Bleach review

Flarzy9
Apr 04, 2021
Bleach is a manga that has a lot of potential which is why it's one of the most popular ones in recent history. But popularity alone can only get you so far. It's how well it lives up to that potential that determines if it's truly worthy of certain recognition. it doesn't matter how big of a fan-base a story can build by pandering to a certain audience, in this case to young Japanese boys between the ages of 4 and 12, when you're looking at something critically but it does help at looking at something and understanding how it got so well received in the first place.

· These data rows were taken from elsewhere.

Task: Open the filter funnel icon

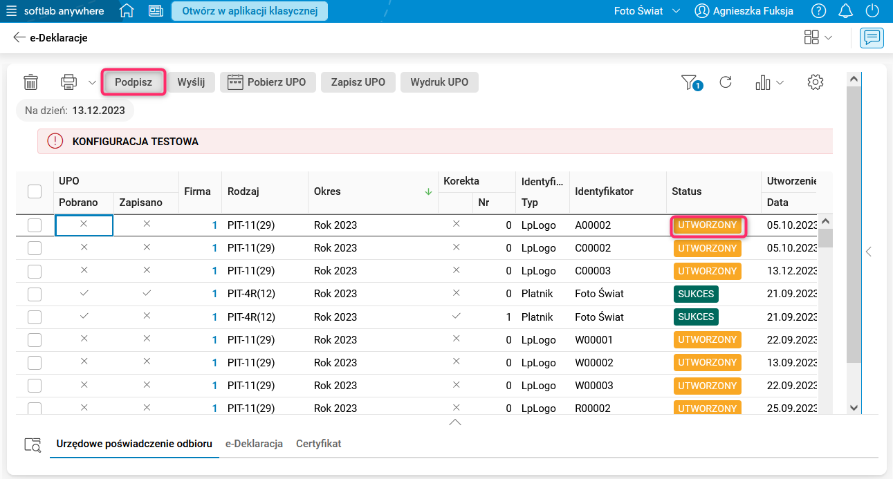Action: [690, 82]
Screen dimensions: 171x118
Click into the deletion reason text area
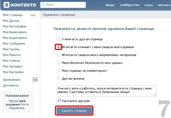point(107,91)
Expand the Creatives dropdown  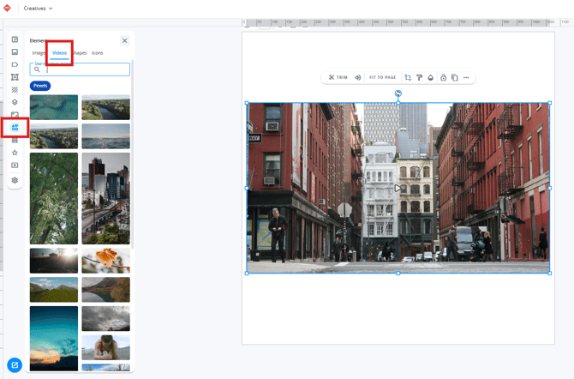38,8
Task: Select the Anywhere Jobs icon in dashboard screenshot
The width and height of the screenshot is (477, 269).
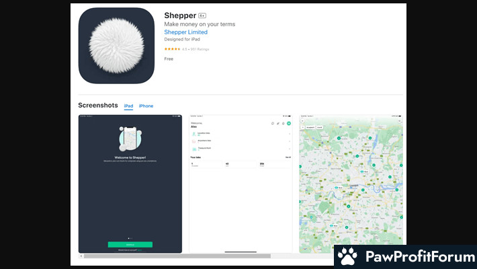Action: tap(194, 141)
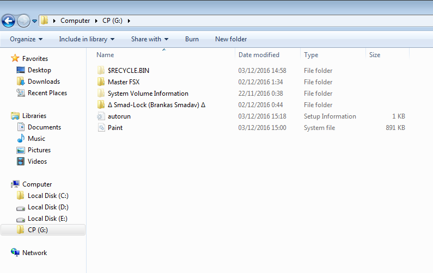Select the Paint system file icon
This screenshot has width=433, height=273.
[x=101, y=128]
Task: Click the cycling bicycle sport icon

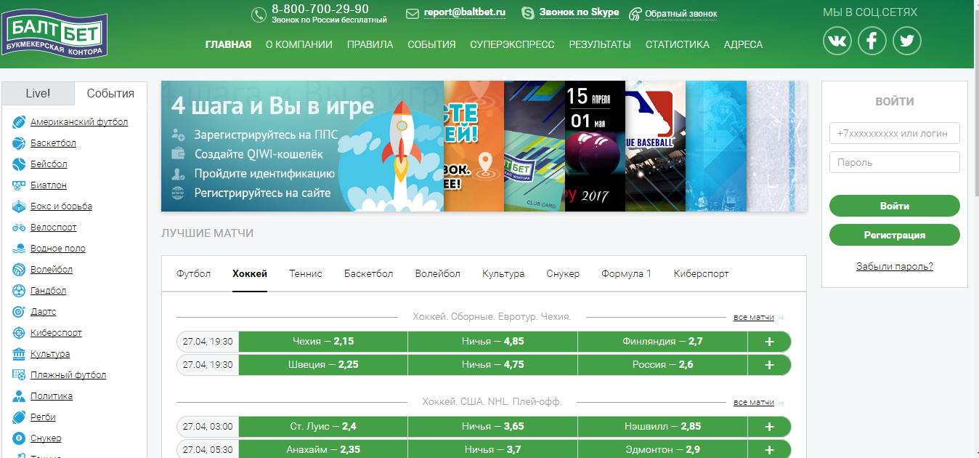Action: click(x=19, y=228)
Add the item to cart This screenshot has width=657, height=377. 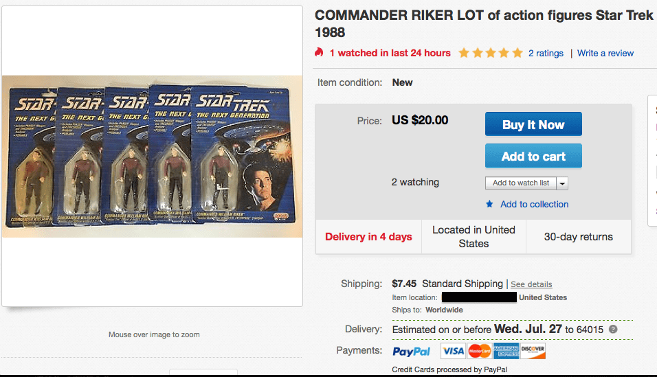533,156
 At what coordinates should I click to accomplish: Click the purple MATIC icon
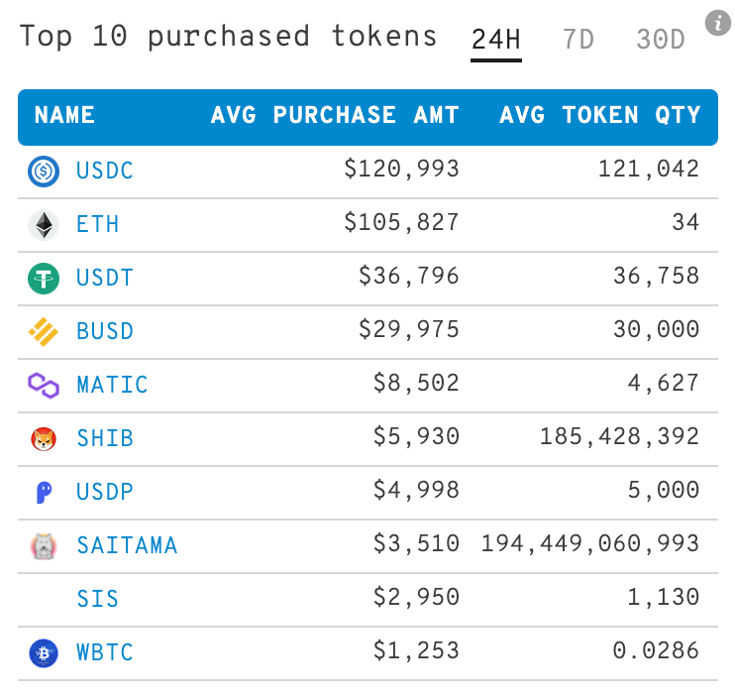44,385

It's important to make clear from the start that Bleach was only decent from the beginning despite its vast potential as a huge Jump series. Of course a lot of the long running series have the same kind of beginning that usually depends on the fact whether it's gonna be a marketing success or not. Therefore only once Bleach had its established place in the magazine it could start focus on a more broad scope of things knowing that there'd be time to close it all.

Problem is that the things presented in the beginning partially contradict what it slowly becomes. A lot of elements and details are conveniently forgotten overtime like the very mechanic of the introduced souls leaving bodies etc. This isn't uncommon for battle shonens, especially for long-running ones, but it still doesn't excuse the repetitive usage of lazy and predictable writing techniques almost even abused during the first proper arc of the series, Soul Society.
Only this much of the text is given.